Although we found that several additional methods are being used to regulate antibiotic prescribing in pediatric EDs, including review by ED-based pharmacists, use of hospital antibiograms, and development of clinical care guidelines, the effectiveness of these ASP interventions in the pediatric ED remains unclear.16 Moreover, each of these methods poses limitations for ED ASP implementation. While ED-based pharmacists have the ability to recommend antibiotic choices and provide dosing recommendations, the personnel costs are substantial for around-the-clock coverage. Although hospital antibiograms may be relatively easy to produce, they are rarely ED specific and they require active interpretation by the ED provider. Nonetheless, creation of ED-specific antibiograms is important in the creation of accurate ED-specific guidelines. ED guideline uptake appears to be limited if it is not tailored to the unique ED clinical setting.15,34

Accurate identification of specific infections via ED point-of-care testing has also been suggested to reduce antibiotic use.16 Although point-of-care testing has proven effective for numerous outpatient infections, education regarding proper use of point-of-care testing in the ED is necessary, and cost-effectiveness must be considered.3539 In the present study, we identified variable use of point-of-care testing in the SHARPS EDs.

Finally, culture call-back systems were common among the EDs studied; typically, they were used to initiate antibiotics for missed infections in the ED. Discontinuation of antibiotics when cultures are negative represents an important opportunity for reducing unnecessary antibiotic exposure; however, discontinuation rarely occurred in the institutions surveyed.40,41

The results of our study have implications for the creation of ED-based ASPs. The need for novel and unique approaches to antimicrobial stewardship tailored for the ED is clear. Our findings are also consistent with the guiding principles of “Core Elements of Outpatient Antibiotic Stewardship”42 produced by the Centers for Disease Control and Prevention. These include tailored antibiotic treatment recommendations, use of clinical decision support, and prescription tracking and reporting; many of these proposed methods can be implemented using EHRs. Moreover, the widespread implementation of EHRs in EDs facilitates the generalizability of EHR-CDS for ED-based ASPs. These methods for ED stewardship can be applied to other high-priority outpatient infectious diseases, including pharyngitis, otitis media, pneumonia, and upper respiratory tract infections.42

Our study has several limitations.

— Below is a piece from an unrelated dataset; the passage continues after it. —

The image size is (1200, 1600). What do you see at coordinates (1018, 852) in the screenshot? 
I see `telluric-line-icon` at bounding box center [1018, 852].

First, we sampled only participants in the SHARPS collaborative, which is restricted to academic pediatric hospitals. Therefore, the data collected and opinions expressed by respondents may not be representative of hospitals in other settings. However, querying this group allowed for a cohesive ASP leader–ED medical director dyad for this study. In addition, the relative lack of ED involvement at hospitals with substantial ASP investment is quite striking. Second, use of a survey mechanism for data collection assumes that responses are accurate, without verification. Finally, we were unable to obtain responses from 5 ED medical directors, though we were able to achieve an overall high response rate.

In conclusion, despite the large number of antibiotic prescriptions written each year by ED providers, antimicrobial stewardship efforts in pediatric EDs are limited. Although ASP and ED leaders agree that implementation of antimicrobial stewardship in the ED setting is feasible and necessary, there is a clear lack of ED presence in pediatric hospital–based ASPs with respect to the creation of recommendations, prescription monitoring, and regulation of ED antibiotic prescribing. The single most preferred method for ED ASP implementation was via the EHR using clinical decision support.

Acknowledgments

Financial support: No financial support was provided relevant to this article.

Footnotes

Potential conflicts of interest: All authors report no conflicts of interest relevant to this article.